En écrivant cela je ne suis pas totalement innocent car dans ce type de bataille les décideurs publics sont à la fois sensibles à la pression de l’opinion publique et au poids de leurs électeurs. Dans le cas présent, il me semble évident que nos grands Ingénieurs de RFF comme ceux de l’Équipement se soucient comme de leur première chemise des quelques hectares d’AOC sacrifiés, ils préfèrent le béton au terroir mais, qu’en revanche, en alliant un harcèlement juridique pertinent à une sensibilisation du grand public en jouant au-delà du localisme sur ce qui le touche vraiment : la Sainte Victoire par exemple, le projet pourrait subir les inflexions souhaitées.
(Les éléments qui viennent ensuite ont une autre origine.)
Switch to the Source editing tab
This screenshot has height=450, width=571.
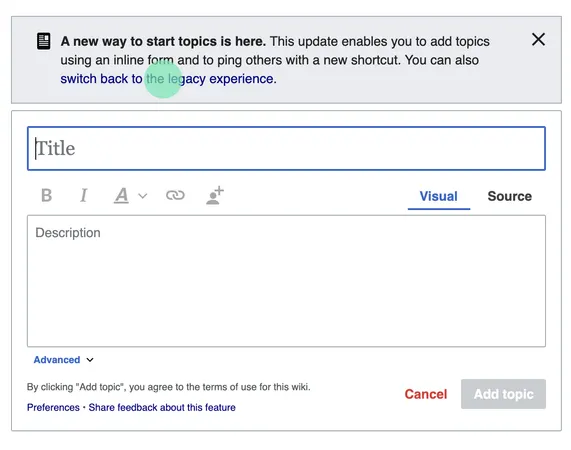(509, 197)
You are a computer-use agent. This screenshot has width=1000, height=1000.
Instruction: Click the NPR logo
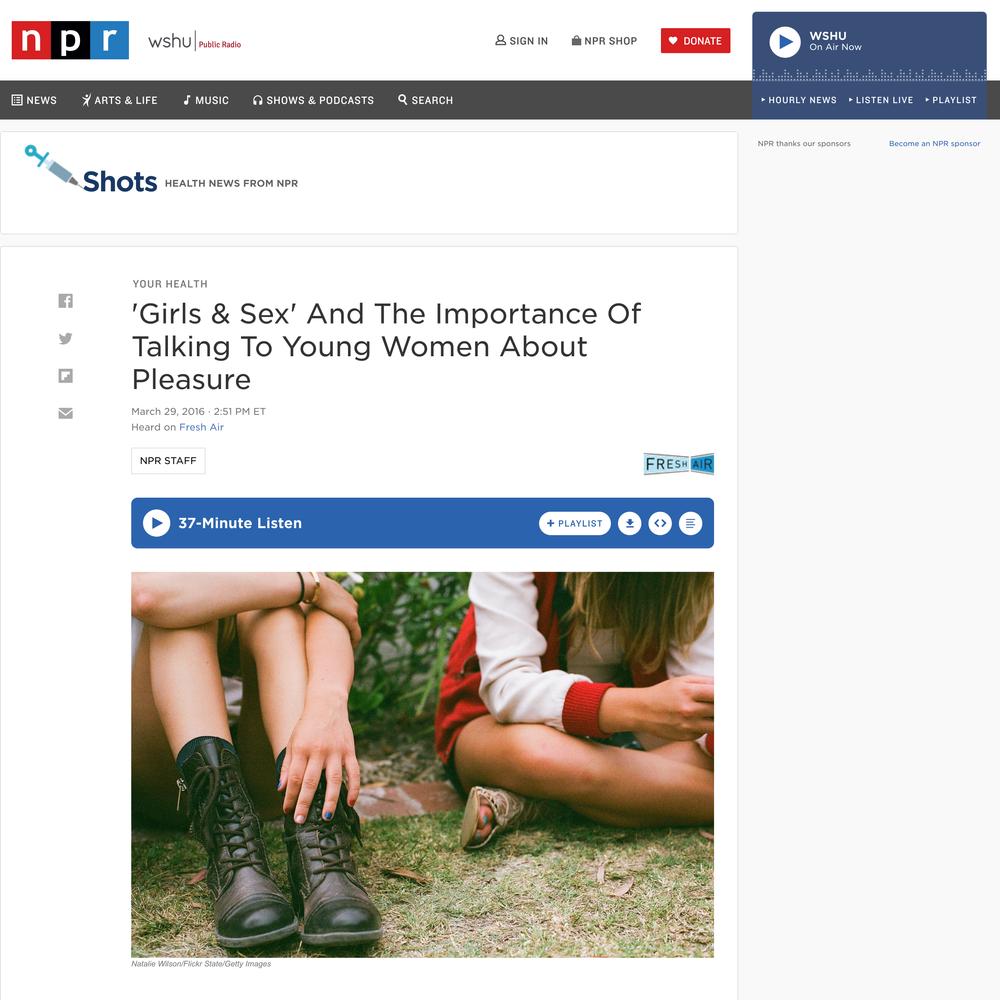pyautogui.click(x=70, y=40)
J’ai dans mon souvenir le sourire narquois et l’attitude condescendante du DDE de l’Oise lorsqu’il prit connaissance de notre dossier : combien de divisions ? Et pourtant ce cher homme fut, lui et ses services, battu en rase campagne (il s’en fichait un peu venant d’être nommé à la DRE de Corse). Même si j’adore m’engager dans des batailles incertaines, ce que j’aime par-dessus tout c’est le goût incomparable de la victoire. Alors, même si je suis un peu chiant avec mes conseils, mais c’est mon espace de liberté, je pense avoir répondu à ceux qui sollicitaient mon engagement.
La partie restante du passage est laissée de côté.